When reviewing bullying literature, they found that bullying online is viewed very differently than bullying in person
Using a contextualized intervention framework, their study looks at data gathered from 291 active Facebook users. The goal was to better understand why individuals choose either to report or not report instances of cyberbullying. They found that four factors play a role.
- Users perceive there is an emergency or someone is in peril due to a harassment incident.
- Users feel a responsibility to report; they feel it is the right thing to do.
- Functionality is key; if the reporting feature is intuitive or easy to find, users will do it.
- Users are more likely to report cyberbullying if they think it will make a difference; if they don’t believe anything will change, they are less likely to report it.
The findings, however, also illustrate why reporting does not happen as frequently online. Reporting bullying to social platforms is not always easy, and there is no consistent way in which reports of platform responses are shared.
“If you look at social media platforms, it’s not intuitive or easy to submit a report, and every platform has a different reporting mechanism,” Thatcher says. “This study shows that if users have strong beliefs about their ability to report, then they’re much more likely to do it. If social media platforms really believe reporting is the key to stopping cyberbullying, then they need to build users’ beliefs about their ability to report while at the same time making filing reports easier to do.”
In the study, Thatcher and his colleagues also asked users if they would be more likely to report if it was anonymous and there was no fear of repercussions.
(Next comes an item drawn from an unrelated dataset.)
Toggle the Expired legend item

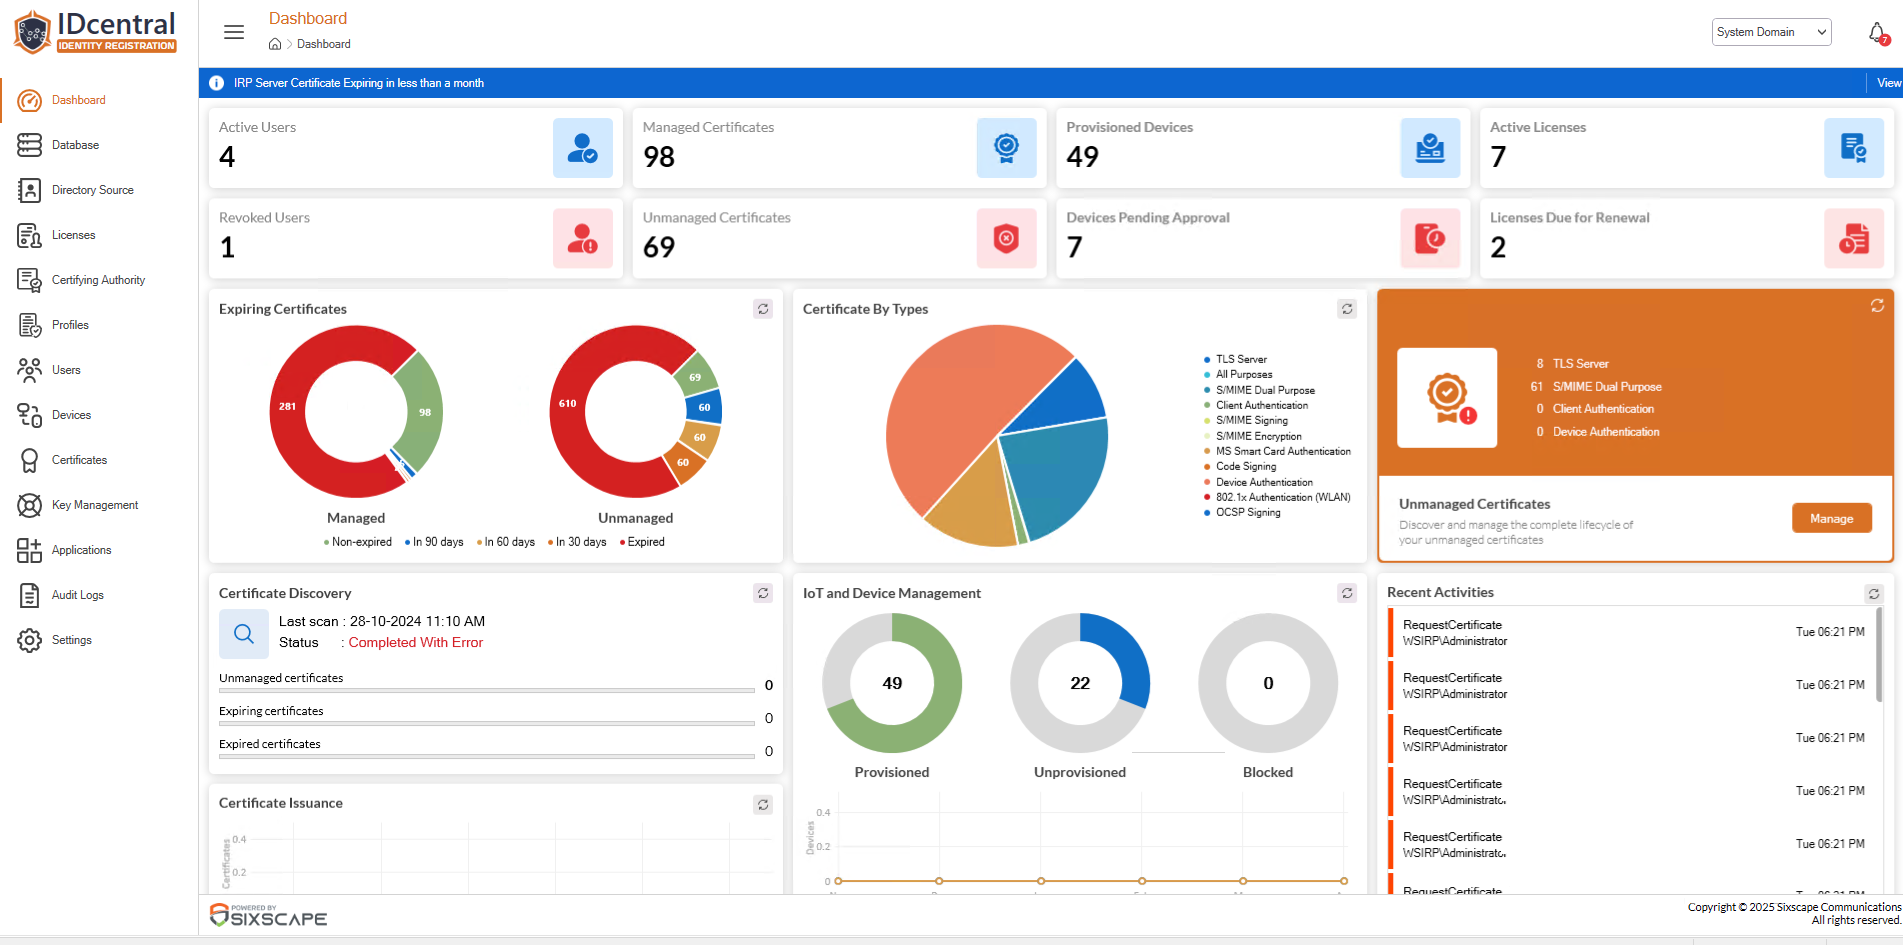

The answer was a resounding yes.
Overall, Thatcher concludes that the study shows that users want to help with regard to reporting and combating cyberbullying. That said, they could use the platforms’ help to do so.
“As we build out platforms in the future, we need to train users on reporting mechanisms. For instance, what if when you signed up for Facebook or Twitter, you then had to take a quick training on how to report abuse? That would help a lot. Then, what if each social media platform would release a quarterly or annual report that details all of the instances of reporting that happened and outlines what actions were taken,” Thatcher says. “I know that this feels a bit obvious, but the obvious answers are sometimes the right ones.”